10. Rule 11 of Order VII CPC provides that the plaint “shall” be rejected in any of the four eventualities mentioned therein, including where from the statements made in the plaint the Suit appears to be barred by any law, and where the plaint does not disclose any cause of action. In Raja Ali Shan V/S Messrs Essem Hotel Limited and others, 2007 SCMR 741, the Hon’ble Supreme Court was pleased to hold that it is the duty of the Court to reject the plaint if, on a perusal thereof, it appears that the Suit is incompetent ; and, the Court is not only empowered but also under an obligation to reject the plaint, even without any application from a party, if the same is hit by any of the clauses mentioned under Rule 11 of Order VII CPC. In Pakistan Agricultural Storage and Services Corporation Ltd. V/S Mian Abdul Latif and others, PLD 2008 Supreme Court 371, it was held by the Hon’ble Supreme Court that the object of Rule 11 of Order VII CPC is primarily to save the parties from rigors of frivolous litigation at the very inception of the proceedings, and if the Court on the basis of averments made in the plaint and documents available, comes to the conclusion that even if all the allegations made in the plaint are proved, the plaintiff would not be entitled to the relief claimed, the Court would be justified in rejecting the plaint in exercise of powers available under Rule 11 of Order VII CPC. In the instant case, neither can the main reliefs of declaration and specific performance, nor can the consequential reliefs of injunction and damages be granted to the plaintiff.

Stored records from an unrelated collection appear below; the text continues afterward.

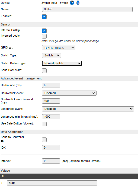
Task: Expand the Switch Button Type dropdown
Action: coord(62,63)
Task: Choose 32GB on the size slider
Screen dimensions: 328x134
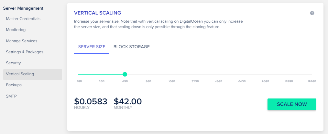Action: tap(195, 74)
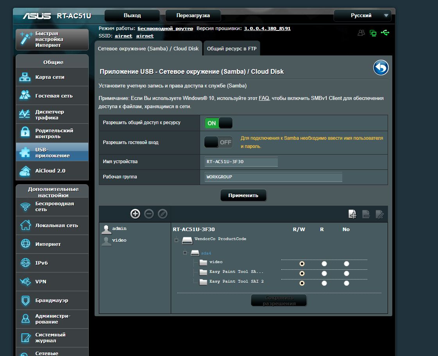
Task: Set No access for Easy Paint Tool SAI 2
Action: pyautogui.click(x=346, y=283)
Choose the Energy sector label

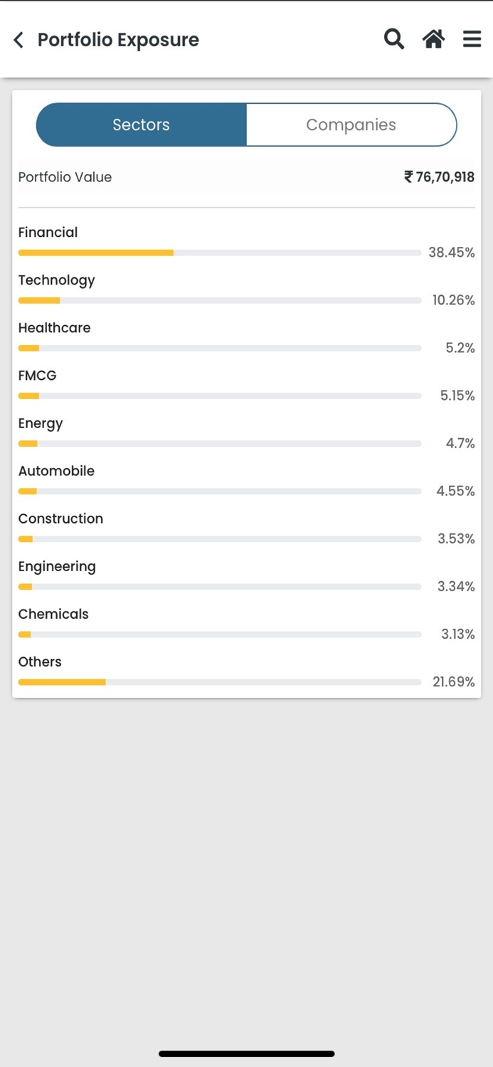[x=41, y=423]
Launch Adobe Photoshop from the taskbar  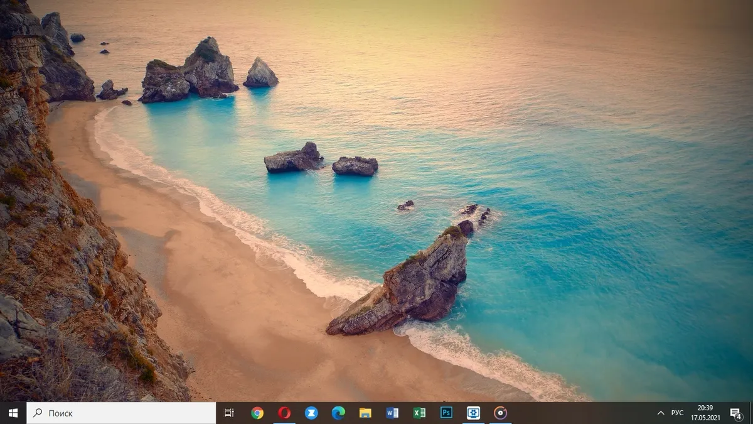pyautogui.click(x=446, y=413)
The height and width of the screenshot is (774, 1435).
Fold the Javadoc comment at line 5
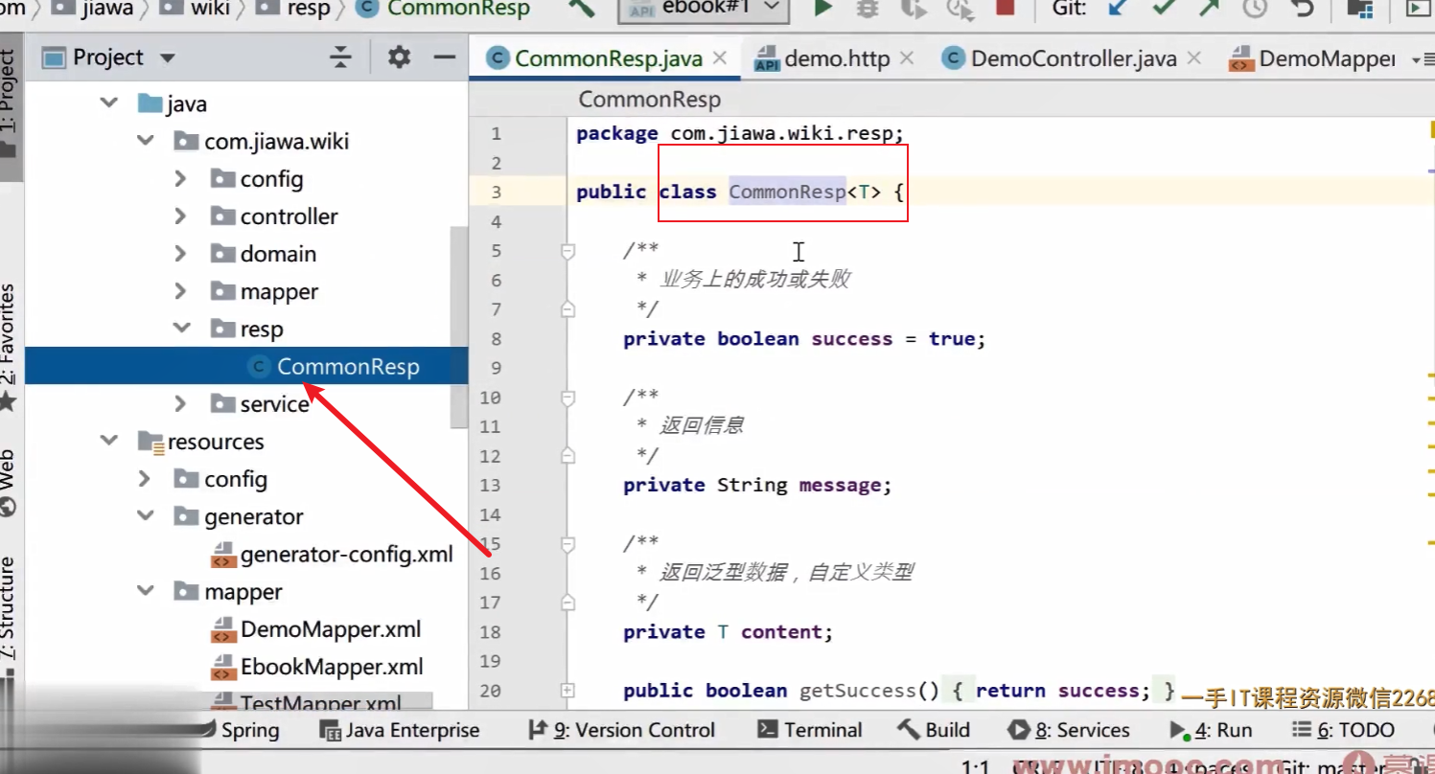pyautogui.click(x=567, y=251)
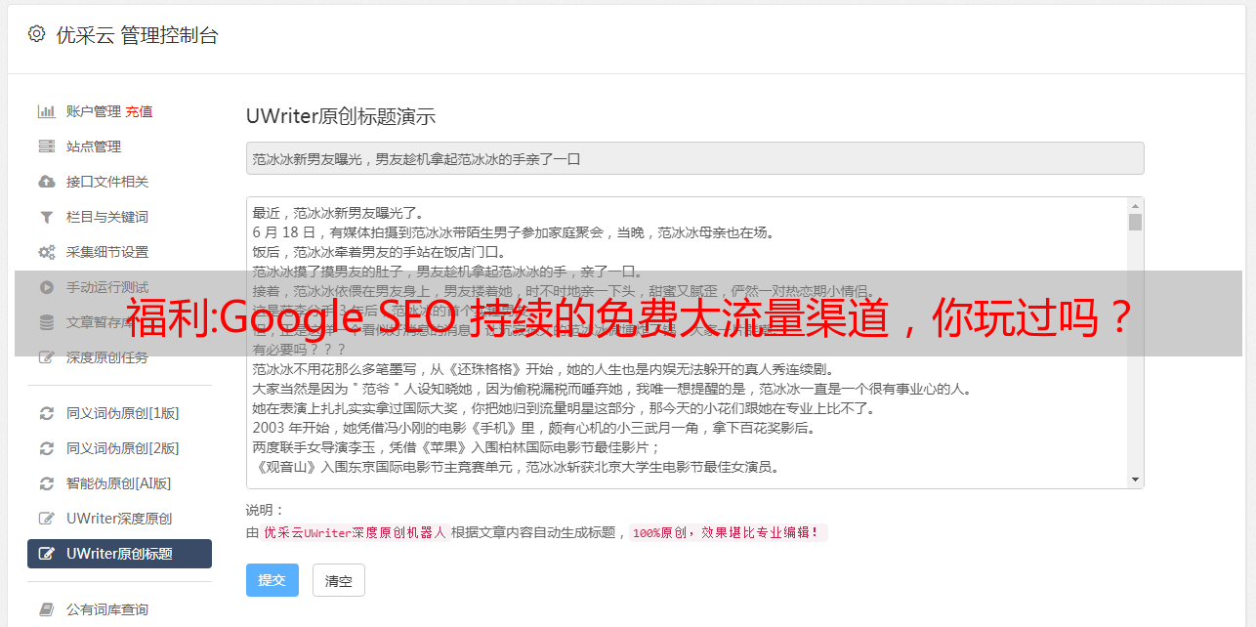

11. As, the Suit is barred under Section 42 of the Specific Relief Act, 1877, and Sections 13, 25 and 29 of the Contract Act, 1972 ; and, the plaint does not disclose any cause of action against any of the defendants in respect of the suit property, the plaint is liable to be rejected.
Foregoing are the reasons of the short order announced by me on 16.04.2014, whereby C.M.A. No. 8549 of 2013 filed by defendants 2 and 3, and C.M.A. No.9302 of 2013 filed by defendants 4 and 5, were allowed and the plaint was rejected with no order as to costs ; and, C.M.A. No. 7551 of 2013 filed by the plaintiff was dismissed as having infructuous.